Just the fact that among the thousands of women, there were some secular and some religious, Jewish and Arab Israeli women, many wearing keffiyehs, means that Israeli society is beginning to ask itself questions concerning this extravagant warmonger. The leader of Likud, Netanyahu is known for his extremism and skillful politics with the intention to buy time and promote the establishment of new colonies in occupied territories, in defiance of United Nations resolutions.
Seeking a fourth term, he has found no better hobbyhorse than to engage in a particularly aggressive trial against Iran and Obama’s policy, suspected of seeking an agreement about Iranian nuclear power.
During the war in the Gaza Strip, more than 2,200 Palestinians were killed, the majority of whom were civilians, as well as 73 Israelis, mostly soldiers.
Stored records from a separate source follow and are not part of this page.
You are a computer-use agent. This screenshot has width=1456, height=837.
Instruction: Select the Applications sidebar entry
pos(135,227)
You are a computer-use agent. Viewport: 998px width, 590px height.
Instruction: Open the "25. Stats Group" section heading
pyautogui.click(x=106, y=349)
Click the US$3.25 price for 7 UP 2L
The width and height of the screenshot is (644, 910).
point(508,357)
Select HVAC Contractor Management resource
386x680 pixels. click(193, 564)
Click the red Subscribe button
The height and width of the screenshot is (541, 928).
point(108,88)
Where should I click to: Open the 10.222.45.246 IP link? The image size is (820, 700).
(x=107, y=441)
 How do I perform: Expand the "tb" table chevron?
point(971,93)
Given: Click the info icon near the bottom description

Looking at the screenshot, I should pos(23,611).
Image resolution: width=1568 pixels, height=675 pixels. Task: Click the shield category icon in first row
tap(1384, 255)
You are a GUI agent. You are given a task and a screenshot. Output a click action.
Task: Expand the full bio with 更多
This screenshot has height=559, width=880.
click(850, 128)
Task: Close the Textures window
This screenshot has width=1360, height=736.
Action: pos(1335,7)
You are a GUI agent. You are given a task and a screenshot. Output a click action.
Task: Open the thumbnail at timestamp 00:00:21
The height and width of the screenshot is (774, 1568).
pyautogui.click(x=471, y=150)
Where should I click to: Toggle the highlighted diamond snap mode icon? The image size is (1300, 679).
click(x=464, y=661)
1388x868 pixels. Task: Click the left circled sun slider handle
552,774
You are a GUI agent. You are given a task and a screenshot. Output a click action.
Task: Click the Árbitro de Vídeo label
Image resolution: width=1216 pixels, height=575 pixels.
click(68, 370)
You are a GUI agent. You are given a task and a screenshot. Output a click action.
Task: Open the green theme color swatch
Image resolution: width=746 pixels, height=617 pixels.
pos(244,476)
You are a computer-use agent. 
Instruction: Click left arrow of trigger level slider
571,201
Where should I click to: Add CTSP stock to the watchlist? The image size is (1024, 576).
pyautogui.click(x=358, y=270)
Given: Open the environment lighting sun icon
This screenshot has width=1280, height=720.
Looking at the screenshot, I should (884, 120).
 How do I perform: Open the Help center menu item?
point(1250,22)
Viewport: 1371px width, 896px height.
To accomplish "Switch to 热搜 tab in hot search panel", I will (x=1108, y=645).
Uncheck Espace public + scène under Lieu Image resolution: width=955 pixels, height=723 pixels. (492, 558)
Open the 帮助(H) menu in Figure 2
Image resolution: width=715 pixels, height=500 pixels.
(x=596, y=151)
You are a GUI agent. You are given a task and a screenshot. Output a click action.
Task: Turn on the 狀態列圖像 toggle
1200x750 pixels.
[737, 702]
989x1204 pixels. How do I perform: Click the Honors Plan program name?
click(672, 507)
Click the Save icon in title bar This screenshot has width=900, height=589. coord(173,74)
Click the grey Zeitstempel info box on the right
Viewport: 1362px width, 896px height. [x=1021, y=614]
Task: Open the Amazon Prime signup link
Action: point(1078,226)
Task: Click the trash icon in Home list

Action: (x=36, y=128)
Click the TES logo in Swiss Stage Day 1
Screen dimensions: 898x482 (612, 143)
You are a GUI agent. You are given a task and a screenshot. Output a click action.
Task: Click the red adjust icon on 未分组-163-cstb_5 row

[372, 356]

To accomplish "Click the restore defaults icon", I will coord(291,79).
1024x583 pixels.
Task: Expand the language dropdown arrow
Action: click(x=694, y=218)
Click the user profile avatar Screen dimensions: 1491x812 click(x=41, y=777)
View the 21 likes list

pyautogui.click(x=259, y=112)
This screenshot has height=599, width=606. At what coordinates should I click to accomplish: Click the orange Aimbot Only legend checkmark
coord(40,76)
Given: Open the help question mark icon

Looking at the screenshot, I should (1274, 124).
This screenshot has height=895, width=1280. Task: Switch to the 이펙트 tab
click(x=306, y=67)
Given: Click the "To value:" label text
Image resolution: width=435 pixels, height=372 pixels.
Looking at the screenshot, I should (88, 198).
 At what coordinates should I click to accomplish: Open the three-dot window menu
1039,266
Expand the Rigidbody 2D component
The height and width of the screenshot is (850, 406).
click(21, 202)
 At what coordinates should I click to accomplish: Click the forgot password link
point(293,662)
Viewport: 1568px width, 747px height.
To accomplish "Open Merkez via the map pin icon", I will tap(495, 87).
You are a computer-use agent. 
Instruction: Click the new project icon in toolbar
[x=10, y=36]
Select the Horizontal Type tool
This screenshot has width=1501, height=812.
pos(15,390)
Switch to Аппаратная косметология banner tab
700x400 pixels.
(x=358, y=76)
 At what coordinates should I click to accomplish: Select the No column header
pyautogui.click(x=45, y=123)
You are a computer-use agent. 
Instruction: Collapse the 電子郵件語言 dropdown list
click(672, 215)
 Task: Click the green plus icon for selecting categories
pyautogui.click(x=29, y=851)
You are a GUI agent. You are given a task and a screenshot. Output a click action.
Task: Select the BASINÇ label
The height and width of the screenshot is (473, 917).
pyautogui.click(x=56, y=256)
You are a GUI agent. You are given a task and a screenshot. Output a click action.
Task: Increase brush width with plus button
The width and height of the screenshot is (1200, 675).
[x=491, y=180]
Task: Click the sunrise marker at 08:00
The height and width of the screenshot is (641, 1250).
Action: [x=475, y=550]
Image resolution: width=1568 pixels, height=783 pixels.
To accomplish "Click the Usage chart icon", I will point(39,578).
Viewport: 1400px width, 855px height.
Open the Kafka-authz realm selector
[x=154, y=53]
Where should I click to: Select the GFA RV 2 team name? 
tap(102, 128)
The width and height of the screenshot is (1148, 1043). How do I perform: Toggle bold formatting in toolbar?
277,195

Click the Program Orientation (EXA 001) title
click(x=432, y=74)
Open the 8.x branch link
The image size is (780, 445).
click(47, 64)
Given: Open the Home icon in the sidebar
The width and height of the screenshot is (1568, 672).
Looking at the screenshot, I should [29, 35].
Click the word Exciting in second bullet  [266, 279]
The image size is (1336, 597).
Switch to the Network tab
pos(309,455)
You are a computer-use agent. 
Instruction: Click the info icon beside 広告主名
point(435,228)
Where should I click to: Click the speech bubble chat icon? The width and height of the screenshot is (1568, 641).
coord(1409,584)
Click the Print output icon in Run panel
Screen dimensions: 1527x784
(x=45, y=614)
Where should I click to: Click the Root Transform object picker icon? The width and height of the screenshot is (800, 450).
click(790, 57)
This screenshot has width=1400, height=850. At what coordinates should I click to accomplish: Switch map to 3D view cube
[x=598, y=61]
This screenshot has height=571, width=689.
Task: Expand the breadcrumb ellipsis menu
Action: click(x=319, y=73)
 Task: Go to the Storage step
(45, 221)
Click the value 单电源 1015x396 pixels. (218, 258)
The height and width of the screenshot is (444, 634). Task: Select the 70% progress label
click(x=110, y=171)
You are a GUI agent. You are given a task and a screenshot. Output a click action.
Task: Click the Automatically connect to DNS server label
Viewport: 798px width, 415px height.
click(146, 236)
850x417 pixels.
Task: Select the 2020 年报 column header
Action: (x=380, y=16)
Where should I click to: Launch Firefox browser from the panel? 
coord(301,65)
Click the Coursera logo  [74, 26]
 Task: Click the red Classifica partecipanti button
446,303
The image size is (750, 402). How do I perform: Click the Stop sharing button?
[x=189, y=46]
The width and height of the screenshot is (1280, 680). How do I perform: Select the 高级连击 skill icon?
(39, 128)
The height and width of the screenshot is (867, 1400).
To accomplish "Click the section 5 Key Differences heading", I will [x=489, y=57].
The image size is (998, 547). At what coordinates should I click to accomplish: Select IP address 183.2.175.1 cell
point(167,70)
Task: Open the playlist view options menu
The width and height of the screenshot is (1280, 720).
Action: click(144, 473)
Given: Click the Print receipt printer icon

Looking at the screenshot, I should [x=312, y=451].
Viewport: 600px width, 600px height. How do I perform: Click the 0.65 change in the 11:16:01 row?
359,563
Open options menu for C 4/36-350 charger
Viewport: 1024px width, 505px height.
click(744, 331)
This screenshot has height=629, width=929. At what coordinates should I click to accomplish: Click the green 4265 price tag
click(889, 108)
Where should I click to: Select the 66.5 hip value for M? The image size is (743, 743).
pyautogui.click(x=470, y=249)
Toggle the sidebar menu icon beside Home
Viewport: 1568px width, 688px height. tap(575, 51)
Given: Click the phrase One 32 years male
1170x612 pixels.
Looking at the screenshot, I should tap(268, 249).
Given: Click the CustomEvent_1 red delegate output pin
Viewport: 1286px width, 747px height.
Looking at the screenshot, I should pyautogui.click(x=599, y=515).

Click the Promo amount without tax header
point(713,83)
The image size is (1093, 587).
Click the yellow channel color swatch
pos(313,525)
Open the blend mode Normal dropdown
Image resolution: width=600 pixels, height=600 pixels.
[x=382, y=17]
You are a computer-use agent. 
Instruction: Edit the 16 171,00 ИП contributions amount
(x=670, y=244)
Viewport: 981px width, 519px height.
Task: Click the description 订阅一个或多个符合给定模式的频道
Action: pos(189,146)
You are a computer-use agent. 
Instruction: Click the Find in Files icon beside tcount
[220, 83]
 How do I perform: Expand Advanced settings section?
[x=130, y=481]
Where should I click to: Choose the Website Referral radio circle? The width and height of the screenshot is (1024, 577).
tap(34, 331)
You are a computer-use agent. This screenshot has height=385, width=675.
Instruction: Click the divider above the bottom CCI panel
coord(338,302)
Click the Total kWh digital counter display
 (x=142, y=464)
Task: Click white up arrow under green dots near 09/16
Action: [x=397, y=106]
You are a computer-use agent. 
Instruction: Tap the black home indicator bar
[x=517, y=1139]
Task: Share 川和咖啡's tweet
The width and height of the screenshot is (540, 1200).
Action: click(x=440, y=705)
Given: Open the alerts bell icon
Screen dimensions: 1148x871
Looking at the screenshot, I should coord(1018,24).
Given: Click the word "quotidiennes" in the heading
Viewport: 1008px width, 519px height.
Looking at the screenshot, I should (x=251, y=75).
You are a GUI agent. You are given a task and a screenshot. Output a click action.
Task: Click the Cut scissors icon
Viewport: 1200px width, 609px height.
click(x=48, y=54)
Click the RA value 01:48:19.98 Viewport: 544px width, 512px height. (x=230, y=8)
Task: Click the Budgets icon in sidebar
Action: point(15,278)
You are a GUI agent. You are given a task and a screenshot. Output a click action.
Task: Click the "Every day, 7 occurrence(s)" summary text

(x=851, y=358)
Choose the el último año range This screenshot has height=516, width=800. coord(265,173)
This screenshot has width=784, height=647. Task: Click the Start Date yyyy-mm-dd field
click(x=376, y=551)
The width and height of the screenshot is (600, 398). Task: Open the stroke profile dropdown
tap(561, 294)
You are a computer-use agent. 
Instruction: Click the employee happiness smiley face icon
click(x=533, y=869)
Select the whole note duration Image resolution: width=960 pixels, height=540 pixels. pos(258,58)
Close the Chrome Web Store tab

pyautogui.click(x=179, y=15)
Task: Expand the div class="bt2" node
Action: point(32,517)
Such is the macabre death toll of the man who willingly presents himself as the ultimate Israeli defense against the threat that Arab and Muslim countries are supposed to exercise over the survival of the “Zionist entity,” which, however, has been officially recognized by several capitals of neighboring countries, without ever giving up the smallest piece of their lands usurped in June 1967, and the best example concerns precisely the Palestinian territories and Al-Quds (Jerusalem), where Israel attempts at all costs to destroy its Arab character.
Worried by a lifeless campaign lacking real debate, Netanyahu has found no better way to divert the attention of displeased voters from an increasingly difficult socio-economic situation than to take on this campaign against Obama and the virtual agreement over Iranian nuclear power, arrogantly defying the American president on his own turf, less than two weeks from a vote that is challenged by a less than gleaming record.
Postponing the debate of the burning question, Netanyahu wanted to point all eyes to Obama’s policy rather than his own, hoping to win or regain the most votes.
It matters little to him that President Obama, who refused to meet him during his visit to Washington, had expressed his disapproval by affirming that that speech offered “nothing new” nor a “viable alternative.”
Because if one thing is certain about American-Israeli relations, it is that the Obama-Netanyahu disagreement will never in any way affect the powerful and immutable links between Israel and the United States, even when the formal pressures mislead us every now and then.